Dicho esto, nos encontramos en un estado de parálisis política airada y prolongada que se parece más a una guerra fría que a una caliente. Tampoco es nuevo. La encuesta de Rasmussen de la semana pasada reveló que al 59 por ciento de los estadounidenses les preocupa que los oponentes del presidente Trump recurran a la violencia. Sin embargo, otra encuesta de Rasmussen , tomada en 2010, poco más de un año después del primer mandato de Barack Obama en la Casa Blanca, reveló que al 53 por ciento de los estadounidenses les preocupaba que los oponentes del presidente pudieran recurrir a la violencia. Los estadounidenses han adquirido el desagradable hábito de ver al otro partido político como enemigos en lugar de oponentes, y demócratas y republicanos se miran como locos empeñados en la violencia para lograr lo que no pueden conseguir en las urnas.

Nada de esto es un buen augurio para nuestra democracia, y el destino que enfrenta Estados Unidos no es Fort Sumter nuevamente, sino un lento e irrevocable declive político-económico inflamado por una política de identidad enojada. En otras palabras, el destino de Yugoslavia, un estado multiétnico que alguna vez fue de alto funcionamiento y que se derrumbó en 1991, derrumbándose en guerras y genocidio, gracias a políticas disfuncionales y políticos malévolos.

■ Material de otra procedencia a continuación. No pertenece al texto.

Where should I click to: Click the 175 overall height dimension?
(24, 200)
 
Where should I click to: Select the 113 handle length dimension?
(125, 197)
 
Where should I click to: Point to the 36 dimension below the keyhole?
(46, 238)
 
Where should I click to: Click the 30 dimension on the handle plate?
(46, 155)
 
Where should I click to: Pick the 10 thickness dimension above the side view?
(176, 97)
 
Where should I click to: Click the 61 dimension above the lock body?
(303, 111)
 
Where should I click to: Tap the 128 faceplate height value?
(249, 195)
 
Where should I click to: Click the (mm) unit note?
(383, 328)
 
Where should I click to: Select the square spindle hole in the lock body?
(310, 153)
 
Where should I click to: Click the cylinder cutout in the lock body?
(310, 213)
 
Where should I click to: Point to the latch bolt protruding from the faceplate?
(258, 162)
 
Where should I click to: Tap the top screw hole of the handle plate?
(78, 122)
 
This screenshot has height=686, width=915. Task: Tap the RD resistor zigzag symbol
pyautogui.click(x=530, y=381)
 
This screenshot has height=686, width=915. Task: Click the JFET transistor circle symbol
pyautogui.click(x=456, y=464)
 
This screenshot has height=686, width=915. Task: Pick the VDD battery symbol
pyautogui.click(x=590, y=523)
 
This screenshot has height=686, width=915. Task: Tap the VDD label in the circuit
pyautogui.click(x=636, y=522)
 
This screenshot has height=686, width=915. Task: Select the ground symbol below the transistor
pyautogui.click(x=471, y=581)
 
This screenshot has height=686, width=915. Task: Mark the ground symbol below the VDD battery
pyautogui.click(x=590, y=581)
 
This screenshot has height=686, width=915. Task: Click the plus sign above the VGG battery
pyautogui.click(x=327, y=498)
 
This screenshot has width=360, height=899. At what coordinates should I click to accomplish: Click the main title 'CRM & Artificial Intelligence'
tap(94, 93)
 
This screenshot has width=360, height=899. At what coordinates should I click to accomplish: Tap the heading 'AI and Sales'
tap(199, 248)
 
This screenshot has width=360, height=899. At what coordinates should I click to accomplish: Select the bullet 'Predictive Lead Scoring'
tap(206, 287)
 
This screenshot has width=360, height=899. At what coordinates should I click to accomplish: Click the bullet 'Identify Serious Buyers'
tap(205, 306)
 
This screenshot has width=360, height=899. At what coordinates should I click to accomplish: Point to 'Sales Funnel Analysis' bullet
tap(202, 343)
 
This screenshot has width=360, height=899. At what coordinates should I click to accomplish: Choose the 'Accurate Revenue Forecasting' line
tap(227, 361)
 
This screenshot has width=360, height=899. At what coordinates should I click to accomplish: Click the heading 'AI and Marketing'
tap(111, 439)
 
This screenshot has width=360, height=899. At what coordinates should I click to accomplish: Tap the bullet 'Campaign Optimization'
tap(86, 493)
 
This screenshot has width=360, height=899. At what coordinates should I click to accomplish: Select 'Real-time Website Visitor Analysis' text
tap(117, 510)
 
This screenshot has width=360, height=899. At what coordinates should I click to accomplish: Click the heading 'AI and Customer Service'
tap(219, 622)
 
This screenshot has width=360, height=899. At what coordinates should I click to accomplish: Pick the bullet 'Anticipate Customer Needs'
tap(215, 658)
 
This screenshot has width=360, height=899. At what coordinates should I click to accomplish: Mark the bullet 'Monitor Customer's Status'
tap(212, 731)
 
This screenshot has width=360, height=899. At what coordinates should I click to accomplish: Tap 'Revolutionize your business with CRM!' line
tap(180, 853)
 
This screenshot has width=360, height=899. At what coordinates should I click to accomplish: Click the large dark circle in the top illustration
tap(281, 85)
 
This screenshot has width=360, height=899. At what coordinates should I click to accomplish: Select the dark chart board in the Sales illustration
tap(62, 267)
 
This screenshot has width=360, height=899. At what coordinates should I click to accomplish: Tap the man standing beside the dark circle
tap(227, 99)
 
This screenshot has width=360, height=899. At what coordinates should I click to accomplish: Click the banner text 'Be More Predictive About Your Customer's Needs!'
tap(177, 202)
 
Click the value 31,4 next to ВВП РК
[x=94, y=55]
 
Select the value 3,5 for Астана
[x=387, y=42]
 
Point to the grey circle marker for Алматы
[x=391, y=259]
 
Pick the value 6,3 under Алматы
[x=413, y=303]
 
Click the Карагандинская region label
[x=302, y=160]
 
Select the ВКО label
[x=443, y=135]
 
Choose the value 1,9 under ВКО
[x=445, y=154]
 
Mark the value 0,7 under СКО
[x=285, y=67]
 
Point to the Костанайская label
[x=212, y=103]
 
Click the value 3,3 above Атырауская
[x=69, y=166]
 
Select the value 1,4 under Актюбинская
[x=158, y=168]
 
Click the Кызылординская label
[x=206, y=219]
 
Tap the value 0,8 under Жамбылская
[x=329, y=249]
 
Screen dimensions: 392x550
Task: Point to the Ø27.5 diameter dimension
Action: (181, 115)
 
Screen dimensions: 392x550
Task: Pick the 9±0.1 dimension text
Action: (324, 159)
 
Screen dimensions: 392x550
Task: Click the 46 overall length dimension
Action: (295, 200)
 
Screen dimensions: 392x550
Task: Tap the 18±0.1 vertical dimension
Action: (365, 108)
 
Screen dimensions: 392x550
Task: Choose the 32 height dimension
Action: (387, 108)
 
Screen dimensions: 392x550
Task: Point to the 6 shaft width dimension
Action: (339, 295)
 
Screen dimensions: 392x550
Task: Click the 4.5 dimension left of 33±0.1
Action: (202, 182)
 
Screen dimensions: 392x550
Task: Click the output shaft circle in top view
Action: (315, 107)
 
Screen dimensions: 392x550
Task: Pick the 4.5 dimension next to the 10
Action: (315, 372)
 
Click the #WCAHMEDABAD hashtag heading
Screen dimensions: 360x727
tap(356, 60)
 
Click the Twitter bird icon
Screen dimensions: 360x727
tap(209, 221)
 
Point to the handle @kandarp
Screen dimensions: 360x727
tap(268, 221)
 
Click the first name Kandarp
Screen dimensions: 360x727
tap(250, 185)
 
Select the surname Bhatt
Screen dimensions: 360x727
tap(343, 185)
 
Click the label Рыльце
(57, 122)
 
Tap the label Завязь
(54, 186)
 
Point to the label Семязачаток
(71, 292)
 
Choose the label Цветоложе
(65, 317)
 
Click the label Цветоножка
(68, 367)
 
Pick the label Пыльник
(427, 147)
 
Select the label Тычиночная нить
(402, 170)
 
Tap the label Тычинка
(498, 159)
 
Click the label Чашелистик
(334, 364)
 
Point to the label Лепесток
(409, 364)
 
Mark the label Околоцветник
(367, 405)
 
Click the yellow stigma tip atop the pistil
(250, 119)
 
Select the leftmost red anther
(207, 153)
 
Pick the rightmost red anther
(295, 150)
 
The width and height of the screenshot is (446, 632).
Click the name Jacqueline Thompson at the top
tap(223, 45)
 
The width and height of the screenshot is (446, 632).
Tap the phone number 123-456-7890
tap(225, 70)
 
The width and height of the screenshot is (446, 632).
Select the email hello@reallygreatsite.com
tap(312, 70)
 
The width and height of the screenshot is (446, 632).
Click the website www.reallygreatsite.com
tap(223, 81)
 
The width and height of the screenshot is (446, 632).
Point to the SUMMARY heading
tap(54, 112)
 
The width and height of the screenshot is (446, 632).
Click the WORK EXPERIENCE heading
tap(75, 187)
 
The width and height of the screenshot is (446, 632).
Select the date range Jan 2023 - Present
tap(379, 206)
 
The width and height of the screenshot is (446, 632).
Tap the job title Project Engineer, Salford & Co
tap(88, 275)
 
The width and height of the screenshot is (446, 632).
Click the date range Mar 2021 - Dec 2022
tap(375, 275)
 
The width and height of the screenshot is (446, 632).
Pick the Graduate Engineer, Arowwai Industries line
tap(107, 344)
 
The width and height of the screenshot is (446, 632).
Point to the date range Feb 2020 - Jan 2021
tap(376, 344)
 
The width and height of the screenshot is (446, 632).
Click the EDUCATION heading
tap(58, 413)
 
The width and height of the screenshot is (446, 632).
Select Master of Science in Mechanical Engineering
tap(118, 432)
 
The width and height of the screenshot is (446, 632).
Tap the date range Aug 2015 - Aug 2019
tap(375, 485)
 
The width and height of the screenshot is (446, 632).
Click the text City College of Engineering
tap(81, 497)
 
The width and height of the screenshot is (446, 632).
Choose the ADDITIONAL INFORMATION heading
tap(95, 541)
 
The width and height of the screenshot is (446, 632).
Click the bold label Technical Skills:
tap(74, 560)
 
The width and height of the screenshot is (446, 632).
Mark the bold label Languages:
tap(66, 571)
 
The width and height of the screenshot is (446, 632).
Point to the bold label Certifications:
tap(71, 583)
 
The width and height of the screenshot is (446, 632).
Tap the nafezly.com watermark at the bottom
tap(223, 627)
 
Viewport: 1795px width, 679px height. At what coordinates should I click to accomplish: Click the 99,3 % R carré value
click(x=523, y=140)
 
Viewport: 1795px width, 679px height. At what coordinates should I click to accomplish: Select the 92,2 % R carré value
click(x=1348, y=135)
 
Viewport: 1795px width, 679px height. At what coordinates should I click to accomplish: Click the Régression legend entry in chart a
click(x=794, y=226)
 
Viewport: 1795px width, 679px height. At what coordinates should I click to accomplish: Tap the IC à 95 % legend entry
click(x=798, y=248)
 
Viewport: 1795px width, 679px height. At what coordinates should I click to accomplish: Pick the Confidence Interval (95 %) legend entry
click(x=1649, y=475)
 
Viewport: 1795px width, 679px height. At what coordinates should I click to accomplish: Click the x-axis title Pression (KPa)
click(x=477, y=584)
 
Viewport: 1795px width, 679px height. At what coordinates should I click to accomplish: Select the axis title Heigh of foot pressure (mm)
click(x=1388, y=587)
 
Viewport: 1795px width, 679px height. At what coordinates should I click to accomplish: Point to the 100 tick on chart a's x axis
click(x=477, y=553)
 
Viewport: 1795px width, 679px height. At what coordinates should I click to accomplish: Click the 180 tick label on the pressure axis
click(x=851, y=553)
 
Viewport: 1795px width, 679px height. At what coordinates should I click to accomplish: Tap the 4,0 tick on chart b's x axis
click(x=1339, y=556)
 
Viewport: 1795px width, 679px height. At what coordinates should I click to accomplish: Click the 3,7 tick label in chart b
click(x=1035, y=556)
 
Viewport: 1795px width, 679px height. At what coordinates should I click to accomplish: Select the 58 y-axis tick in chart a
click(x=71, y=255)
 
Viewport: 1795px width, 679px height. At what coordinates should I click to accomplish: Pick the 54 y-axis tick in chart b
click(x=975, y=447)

Como he explicado antes, basándome en mi amplia experiencia con los Balcanes , si Estados Unidos alguna vez sigue el camino de Yugoslavia, hay fallas en ambos Demócratas y Republicanos . Para evitar ese desagradable destino, sería prudente este 4 de julio.thcentrarnos en lo que nos une como estadounidenses en lugar de en lo que nos divide. Nuestro país está lejos de ser nuevo; tenemos dos siglos y medio de valores políticos que compartimos, un nacionalismo cívico probado que puede atraer y unir a ciudadanos de todos los orígenes, si así lo deseamos. Un primer paso sólido es evitar a aquellos que quieren otro momento de Fort Sumter.